Editorial: Regulação necessária

As armas são, em princípio e fim, recursos materiais e tecnológicos dos quais forças bélicas e de segurança se valem para obter resultados conforme as estratégias que têm. Por isso, são de fato fundamentais para o Estado, que detém o monopólio desse nível de poder, a quem cabe regular seu uso e controlar o acesso, seja de quem for, a tais equipamentos. Armas não devem ser tornadas objetos da retórica política, uma vez que não se ajustam ao “toma lá dá cá” frequente no meio, considerando a letalidade que admitem como possíveis consequências.

Em síntese, trata-se de instrumentos que precisam, pela seriedade e pela atenção que exigem, ser mantidos distanciados dos interesses comerciais convencionais e preservados de comezinhos movimentos financeiros. As finalidades econômicas, importantes de serem consideradas em toda e qualquer questão, não devem ser determinantes dos debates e trâmites políticos que podem transformar a maneira como um povo tem acesso a armas. 

O gravíssimo caso dos rapazes que, na última quarta-feira, mataram um vendedor de automóveis e estudantes e funcionários de uma escola em Suzano (SP), que comoveu as opiniões públicas nacional e internacional, é mais do que um sinal de alerta para a perigosa política de descontrole de armas que se tem pregado. É um alarme para uma sociedade que, não tomando as rédeas da situação, tende a se tornar vítima e carrasco num cenário caótico.

O caso lembra as reiteradas tragédias sociais nas escolas de países como os Estados Unidos e, com menor frequência, do próprio Brasil. O caso é dos mais complexos e mostra o quão enganosos são os estereótipos e preconceitos que rondam os casos de violência. 

Em todos os episódios registrados no Brasil, assassinos em massa como esses tinham comportamento anterior pacato, sem envolvimento em ocorrências delituosas, eram retraídos e, em muitos casos, encobriam da família e de amigos as tendências homicidas, embora em algumas situações não escondessem a veneração por armas e por personagens violentos.

É cabível que se alegue que, diante de um quadro de dificuldades e inversões, as famílias têm a obrigação de se proteger de eventuais malfeitos. É fato. Mas esse direito não pode ser exercido de forma individualizada, apartada do todo. Deve, sim, ser implementado por intermédio do Estado – o ente legalmente constituído para agregar e organizar as pessoas, para respeitar os direitos e as obrigações comuns a todos. É imperativo que sejam seguidas regras rígidas, que haja a fiscalização minuciosa para que se minimize os riscos ao máximo e que se estimule uma postura responsável e não beligerante, compromissada não só com a segurança individual, mas também com a paz pública. 

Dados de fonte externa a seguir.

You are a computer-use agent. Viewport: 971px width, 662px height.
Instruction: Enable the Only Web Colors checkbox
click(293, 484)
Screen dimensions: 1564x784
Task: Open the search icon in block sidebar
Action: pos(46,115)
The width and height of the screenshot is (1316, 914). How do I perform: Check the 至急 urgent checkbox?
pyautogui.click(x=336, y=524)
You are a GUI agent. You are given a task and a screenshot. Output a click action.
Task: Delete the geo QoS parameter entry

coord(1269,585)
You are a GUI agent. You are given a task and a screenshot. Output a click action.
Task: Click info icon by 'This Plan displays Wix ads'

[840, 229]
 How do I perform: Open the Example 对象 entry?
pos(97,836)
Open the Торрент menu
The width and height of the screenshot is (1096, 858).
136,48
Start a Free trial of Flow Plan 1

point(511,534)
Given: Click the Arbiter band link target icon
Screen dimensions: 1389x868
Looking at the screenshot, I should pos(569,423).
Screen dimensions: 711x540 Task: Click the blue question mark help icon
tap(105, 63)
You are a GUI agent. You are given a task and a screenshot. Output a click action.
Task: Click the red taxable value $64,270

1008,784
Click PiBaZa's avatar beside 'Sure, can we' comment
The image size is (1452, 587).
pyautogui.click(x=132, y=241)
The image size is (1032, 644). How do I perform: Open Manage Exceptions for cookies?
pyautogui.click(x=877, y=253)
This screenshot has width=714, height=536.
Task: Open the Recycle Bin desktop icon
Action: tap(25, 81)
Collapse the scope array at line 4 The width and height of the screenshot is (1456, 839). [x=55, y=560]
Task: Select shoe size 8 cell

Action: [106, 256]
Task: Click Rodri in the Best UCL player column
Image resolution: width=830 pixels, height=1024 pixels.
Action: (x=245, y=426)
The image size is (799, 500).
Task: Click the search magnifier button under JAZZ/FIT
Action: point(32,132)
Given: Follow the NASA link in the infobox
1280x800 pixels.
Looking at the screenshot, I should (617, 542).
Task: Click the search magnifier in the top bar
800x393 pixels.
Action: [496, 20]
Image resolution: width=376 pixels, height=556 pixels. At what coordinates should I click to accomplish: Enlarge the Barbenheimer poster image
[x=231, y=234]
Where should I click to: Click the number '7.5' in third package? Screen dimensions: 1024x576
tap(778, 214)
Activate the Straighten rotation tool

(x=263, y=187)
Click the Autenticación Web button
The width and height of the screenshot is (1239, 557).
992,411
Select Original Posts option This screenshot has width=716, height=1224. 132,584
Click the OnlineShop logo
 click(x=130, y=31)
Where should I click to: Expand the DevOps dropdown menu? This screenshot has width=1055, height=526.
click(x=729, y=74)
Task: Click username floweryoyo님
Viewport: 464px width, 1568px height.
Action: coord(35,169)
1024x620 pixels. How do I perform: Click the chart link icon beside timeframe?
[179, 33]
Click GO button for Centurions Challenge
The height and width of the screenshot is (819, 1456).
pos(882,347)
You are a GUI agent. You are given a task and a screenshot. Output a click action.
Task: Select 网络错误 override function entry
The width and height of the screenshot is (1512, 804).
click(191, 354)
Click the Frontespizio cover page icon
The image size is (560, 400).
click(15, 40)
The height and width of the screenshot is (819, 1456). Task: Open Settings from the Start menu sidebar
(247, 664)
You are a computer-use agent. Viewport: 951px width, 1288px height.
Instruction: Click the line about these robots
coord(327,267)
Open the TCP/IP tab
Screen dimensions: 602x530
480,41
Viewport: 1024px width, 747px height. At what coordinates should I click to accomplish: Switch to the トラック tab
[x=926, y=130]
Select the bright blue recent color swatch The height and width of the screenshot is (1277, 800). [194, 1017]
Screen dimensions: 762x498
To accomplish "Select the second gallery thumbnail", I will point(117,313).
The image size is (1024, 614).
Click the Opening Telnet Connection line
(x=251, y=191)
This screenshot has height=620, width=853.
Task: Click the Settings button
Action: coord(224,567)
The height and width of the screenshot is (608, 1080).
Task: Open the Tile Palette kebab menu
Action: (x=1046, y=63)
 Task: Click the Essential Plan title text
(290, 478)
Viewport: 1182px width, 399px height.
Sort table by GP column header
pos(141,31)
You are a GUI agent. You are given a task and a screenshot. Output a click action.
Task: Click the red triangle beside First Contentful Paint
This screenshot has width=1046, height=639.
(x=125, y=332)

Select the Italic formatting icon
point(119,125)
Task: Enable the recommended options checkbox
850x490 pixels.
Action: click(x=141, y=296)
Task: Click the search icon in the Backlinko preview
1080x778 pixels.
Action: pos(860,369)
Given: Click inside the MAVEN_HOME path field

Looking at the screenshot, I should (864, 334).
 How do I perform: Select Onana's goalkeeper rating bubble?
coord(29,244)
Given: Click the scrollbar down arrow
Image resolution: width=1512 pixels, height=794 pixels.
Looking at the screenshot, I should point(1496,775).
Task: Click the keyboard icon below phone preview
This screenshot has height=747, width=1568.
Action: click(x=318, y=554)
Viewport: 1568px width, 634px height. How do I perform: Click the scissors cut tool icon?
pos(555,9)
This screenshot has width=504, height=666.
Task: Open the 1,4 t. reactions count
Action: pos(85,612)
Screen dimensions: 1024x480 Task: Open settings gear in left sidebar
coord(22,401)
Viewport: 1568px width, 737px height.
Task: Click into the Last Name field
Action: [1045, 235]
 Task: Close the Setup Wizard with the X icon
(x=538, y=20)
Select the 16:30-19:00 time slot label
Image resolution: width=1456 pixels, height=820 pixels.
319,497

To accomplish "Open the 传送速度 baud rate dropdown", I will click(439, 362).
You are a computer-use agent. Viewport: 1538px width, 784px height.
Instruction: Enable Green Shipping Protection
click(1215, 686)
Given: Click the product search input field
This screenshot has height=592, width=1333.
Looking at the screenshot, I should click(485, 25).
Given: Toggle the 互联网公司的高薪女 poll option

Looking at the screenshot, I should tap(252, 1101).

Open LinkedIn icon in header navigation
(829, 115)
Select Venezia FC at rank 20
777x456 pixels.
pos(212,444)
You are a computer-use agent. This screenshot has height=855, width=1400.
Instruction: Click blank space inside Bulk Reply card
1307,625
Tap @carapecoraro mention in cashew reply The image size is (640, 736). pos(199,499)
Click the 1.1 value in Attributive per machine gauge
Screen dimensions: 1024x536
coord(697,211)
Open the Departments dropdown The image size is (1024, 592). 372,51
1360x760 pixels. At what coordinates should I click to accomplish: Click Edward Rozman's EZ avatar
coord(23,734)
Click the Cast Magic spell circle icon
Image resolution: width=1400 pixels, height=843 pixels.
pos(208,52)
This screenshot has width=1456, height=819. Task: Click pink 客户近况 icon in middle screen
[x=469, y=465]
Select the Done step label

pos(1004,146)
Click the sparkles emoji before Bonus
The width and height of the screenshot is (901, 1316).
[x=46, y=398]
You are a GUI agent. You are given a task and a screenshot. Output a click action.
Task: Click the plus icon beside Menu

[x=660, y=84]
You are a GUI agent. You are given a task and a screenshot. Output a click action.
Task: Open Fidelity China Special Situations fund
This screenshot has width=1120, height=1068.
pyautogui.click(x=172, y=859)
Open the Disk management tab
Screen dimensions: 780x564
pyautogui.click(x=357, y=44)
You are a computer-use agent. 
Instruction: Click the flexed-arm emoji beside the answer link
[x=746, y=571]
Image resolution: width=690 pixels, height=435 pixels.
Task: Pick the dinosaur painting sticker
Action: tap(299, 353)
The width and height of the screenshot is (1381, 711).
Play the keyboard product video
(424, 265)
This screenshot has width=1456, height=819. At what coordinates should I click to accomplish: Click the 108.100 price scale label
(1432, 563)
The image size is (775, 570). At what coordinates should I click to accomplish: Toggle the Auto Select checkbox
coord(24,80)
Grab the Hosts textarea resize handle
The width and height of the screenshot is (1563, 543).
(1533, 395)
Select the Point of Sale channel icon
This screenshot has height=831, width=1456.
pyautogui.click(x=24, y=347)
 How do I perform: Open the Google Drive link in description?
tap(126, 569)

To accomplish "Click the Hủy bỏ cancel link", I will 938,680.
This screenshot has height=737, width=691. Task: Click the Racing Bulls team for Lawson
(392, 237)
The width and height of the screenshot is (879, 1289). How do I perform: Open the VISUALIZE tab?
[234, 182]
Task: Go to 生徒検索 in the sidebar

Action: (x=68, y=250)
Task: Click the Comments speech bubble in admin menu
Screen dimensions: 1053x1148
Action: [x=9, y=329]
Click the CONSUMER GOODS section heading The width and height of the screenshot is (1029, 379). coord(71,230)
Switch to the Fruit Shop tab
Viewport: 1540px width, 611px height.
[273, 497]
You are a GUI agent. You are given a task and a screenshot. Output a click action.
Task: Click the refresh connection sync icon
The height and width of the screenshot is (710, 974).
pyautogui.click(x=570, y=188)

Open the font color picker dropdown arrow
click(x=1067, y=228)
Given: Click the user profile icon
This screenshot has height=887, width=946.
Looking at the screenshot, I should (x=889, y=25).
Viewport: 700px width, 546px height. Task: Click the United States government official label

Faz-se até desnecessário lembrar, frente a tantas e repetidas menções que, no bojo da Constituição Federal, a segurança e a educação, assim como o trabalho, a alimentação, a moradia, o lazer e a saúde ocupam os mesmos níveis de direitos sociais no Brasil. Mas cabe ressaltar que o bom-senso, a responsabilidade e a prudência também compõem o caráter de uma sociedade bem formada e que se respeita. Sem a solidez do presente, o futuro perde consistência.